The Weather Clock has been in development for years, originally slated for release on Make Mine Music at least as far back as the fall of 2006, only to get pushed back time and again. But now it’s finally here, and it’s really more of the same from Harding and his collaborators (which includes members of Epic45). At its best, I find it to be just as affecting as when I heard Dreaming of Spires so long ago.

If you’ve heard any of Harding’s previous output, then there’s nothing on The Weather Clock that is truly groundbreaking or revelatory. If you haven’t, then prepare yourself for some of the most wistful, nostalgia-prone, navel-gazer pop one can imagine.

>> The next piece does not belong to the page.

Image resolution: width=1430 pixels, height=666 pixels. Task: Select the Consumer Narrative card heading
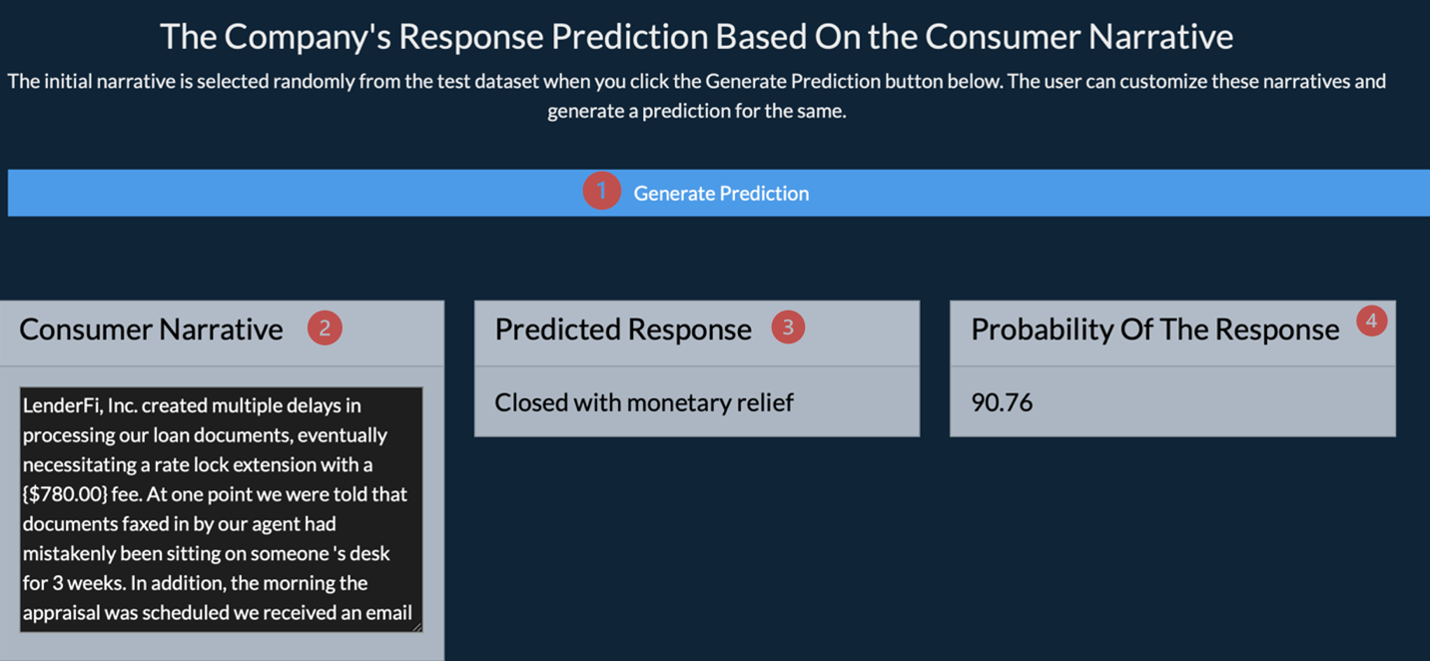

Musically, the influencies are pretty obvious: Slowdive, Flying Saucer Attack, The Durutti Column, Robin Guthrie, and so on. Harding wears those influences on his sleeve with nary an ounce of shame, and they dovetail quite nicely with all of the emotional and memorial influences. Which, as his MySpace page puts it, includes such things as “lost youth,” “endless childhood summers,” “dreams of 50’s suburbia,” “time spent amongst long summer grasses,” and “overgrown ancient ruins that still stand.”

It’s certainly not for the weak of heart: if there’s even one cynical or snarky bone in your body, you’ll be tempted to chuck the disc into the bin within the first few minutes. And yet, as repetitive and familiar as it might be, The Weather Clock still inevitably pulls me in, being the nostalgia-prone sucker that I am.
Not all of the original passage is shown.